Les communistes, en effet, sont complètement coincés dans le cadre de la stratégie qu'ils ont adoptée. S'ils veulent limiter la casse de leur perte d'influence au niveau électoral (les municipales approchent et chacun sait que le PCF a construit en grande partie son empire sur les municipalités qu'il contrôle et qu'il est vital pour lui de s'y maintenir), ils sont condamnés à continuer à jouer le jeu du soutien. Un soutien quasi inconditionnel. Un soutien qui, dans la mesure où il a complètement évacué la critique, les coupe d'une base militante qui ne cesse de renâcler. Un soutien qui n'est nullement payant dans la mesure où il ne contrebalance ni l'attirance de l'électeur pour un PS dominateur ni les effets « dévastateurs » du soutien communiste à la dictature politico-militaire polonaise. Dur !

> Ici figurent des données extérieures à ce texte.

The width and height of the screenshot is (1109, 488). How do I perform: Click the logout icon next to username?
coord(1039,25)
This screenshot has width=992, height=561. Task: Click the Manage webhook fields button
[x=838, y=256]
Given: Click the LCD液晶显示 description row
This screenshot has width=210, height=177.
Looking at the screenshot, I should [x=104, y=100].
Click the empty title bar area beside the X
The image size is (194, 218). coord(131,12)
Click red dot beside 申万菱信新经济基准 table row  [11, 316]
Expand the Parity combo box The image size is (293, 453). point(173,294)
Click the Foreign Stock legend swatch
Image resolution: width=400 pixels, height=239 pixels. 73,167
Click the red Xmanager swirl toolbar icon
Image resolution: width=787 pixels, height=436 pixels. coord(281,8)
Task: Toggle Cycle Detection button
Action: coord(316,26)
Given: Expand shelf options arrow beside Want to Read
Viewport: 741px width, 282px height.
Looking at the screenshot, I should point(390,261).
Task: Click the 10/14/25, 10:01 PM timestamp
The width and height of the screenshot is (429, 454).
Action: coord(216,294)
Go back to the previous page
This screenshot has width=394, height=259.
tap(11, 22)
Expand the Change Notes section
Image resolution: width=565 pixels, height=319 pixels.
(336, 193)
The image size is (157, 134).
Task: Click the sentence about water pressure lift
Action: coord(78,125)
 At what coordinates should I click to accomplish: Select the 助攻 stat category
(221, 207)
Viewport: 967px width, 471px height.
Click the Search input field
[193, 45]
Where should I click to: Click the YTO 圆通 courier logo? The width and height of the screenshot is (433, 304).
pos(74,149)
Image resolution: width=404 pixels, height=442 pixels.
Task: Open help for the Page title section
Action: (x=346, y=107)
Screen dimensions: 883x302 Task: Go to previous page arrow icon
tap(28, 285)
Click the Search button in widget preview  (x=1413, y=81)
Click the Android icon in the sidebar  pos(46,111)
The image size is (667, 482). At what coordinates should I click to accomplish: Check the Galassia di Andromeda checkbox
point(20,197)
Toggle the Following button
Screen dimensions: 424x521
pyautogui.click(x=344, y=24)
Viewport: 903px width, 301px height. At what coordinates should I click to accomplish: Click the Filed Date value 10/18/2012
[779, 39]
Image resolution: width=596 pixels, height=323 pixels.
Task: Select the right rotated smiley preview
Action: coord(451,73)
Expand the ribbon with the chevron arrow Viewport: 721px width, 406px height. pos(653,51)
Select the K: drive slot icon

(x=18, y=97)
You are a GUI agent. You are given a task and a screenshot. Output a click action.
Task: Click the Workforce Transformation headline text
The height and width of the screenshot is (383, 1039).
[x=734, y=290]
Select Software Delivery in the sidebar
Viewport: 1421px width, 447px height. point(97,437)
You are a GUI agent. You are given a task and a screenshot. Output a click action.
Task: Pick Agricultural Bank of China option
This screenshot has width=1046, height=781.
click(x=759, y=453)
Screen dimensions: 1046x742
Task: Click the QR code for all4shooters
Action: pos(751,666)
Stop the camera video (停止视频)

Les communistes vont donc continuer quelque temps encore à jouer les chiens de garde du capital. Ils en ont l'habitude. À la Libération, le camarade Thorez disait déjà que « la grève était l'arme des trusts ». La seule différence avec le passé, c'est qu'aujourd'hui ils font ce sale boulot pour quelques os et qu'ils n'en retirent et n'en retireront aucun profit. C'est une différence de taille et nous n'aurons de cesse qu'elle s'amplifie car il faut le savoir, pour que nous puissions un jour matérialiser l'espoir dont nous sommes porteurs, il nous faudra passer sur le cadavre du capital et de l'État et sur celui du PS et du PCF. Dans ces conditions, plus les canines du chien de garde seront émoussées, plus la tâche sera aisée.